* [STUDIENTEXT]:
━━━

Damit zeigt sich, dass auch der Hinweis auf das Jugendschutzrecht nicht weiterführt.
Es enthält zwar umfangreiche und komplizierte Regelungen, die aber nicht
ausreichend sicherstellen, dass höchst problematische, gewalthaltige Spiele in
Deutschland frei verkäuflich sind. Ist ein Spiel erst einmal freigegeben, gelangt es
schnell in die Hände von Kindern und Jugendlichen; der Aufdruck „keine Jugendfreigabe“
hat hier eher Anreizwirkung. Eltern, das müssen wir leider zur Kenntnis
nehmen, sind häufig schon aus Zeitgründen nicht in der Lage, dies zu verhindern.
Indizierung und strafrechtliches Verbot haben, anders als dies manche behaupten,
ganz erhebliche Wirkung. Da damit ein Werbeverbot verbunden ist, werden davon
betroffene Spiele nur noch sehr schwer bekannt. Außerdem wollen die Hersteller
derartiger Spiele mit ihnen Geld verdienen. Dies ist bei einem illegalen Vertrieb auch über das Internet nur schwer möglich; Schwierigkeiten ergeben sich schon
beim Geldtransfer. Trotzdem wird es sicher Fälle geben, in denen derartige Spiele
zum Beispiel im Ausland erworben werden. Gesetzesverstöße, die nie ganz ausgeschlossen
werden können, sind aber kein Grund, von einem strafrechtlichen
Verbot abzusehen.
Derzeit bemüht sich die zuständige bayerische Sozialministerin, in Gesprächen mit
Bund und Ländern Verbesserungen im Jugendschutz durchzusetzen, wie sie Bayern
in seiner Bundesratsinitiative Anfang 2007 bereits vorgeschlagen hatte. Daneben
sollen die auf Staatsverträgen beruhenden Grundsätze und die Prüfordnung
der USK mit dem Ziel angepasst werden, insgesamt zu einer restriktiveren Freigabepraxis
zu gelangen. Dazu soll die Rolle der Länder im Prüfverfahren durch Verbesserung
der Appellationsmöglichkeiten gestärkt, die Kriterien für die Alterseinstufung
unter Einbeziehung der neuesten wissenschaftlichen Erkenntnisse über die
psychischen Auswirkungen und die Abhängigkeitspotenziale angepasst sowie die
Zusammenarbeit von USK und Bundesprüfstelle verbessert werden.

━━━

* [ARBEITSAUFTRÄGE]:
(a) Beantworte anhand des Textes zum Jugendschutz kurz diese Fragen:
(i) Welche Wirkung hat der Aufdruck „keine Jugendfreigabe“?
(ii) Was ist mit Indizierung und strafrechtlichem Verbot verbunden?
(iii) Wann hatte Bayern die Verbesserungen im Jugendschutz in seiner Bundesratsinitiative vorgeschlagen?
(b) Knüpfe bitte an den letzten Satz des Textes zum Jugendschutz an und schreib ihn weiter.
Die Daten stammen aus einer anderen Quelle als der Text zum Jugendschutz.

* [ANGEZEIGTE DATEN]:
━━━

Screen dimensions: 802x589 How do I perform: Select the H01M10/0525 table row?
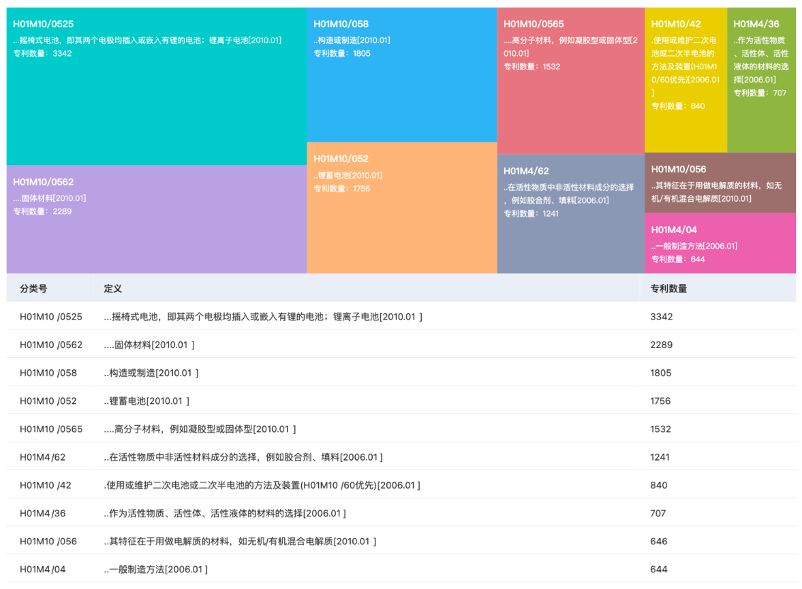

━━━

* [ANTWORTEN]:
(a)
(i) Eher eine Anreizwirkung.
(ii) Ein Werbeverbot.
(iii) Anfang 2007.

(b)
Vielleicht ist mein Schreiben doch Anlass für Sie, über die Problematik noch einmal
nachzudenken. Wir wollen keine Gesellschaft, in der Gewalt zur Selbstverständlichkeit
wird. Deshalb muss Gewalt geächtet werden, auch auf den heimischen
Computern. Der Staat allein kann mit Verboten oder durch Erziehung zu
Medienkompetenz in den Schulen nur einen Teil beitragen. Gefordert sind wir alle,
wenn es darum geht, eine humane Gesellschaft zu verwirklichen, die der Werteordnung
des Grundgesetzes und damit in erster Linie der Würde des Menschen
entspricht.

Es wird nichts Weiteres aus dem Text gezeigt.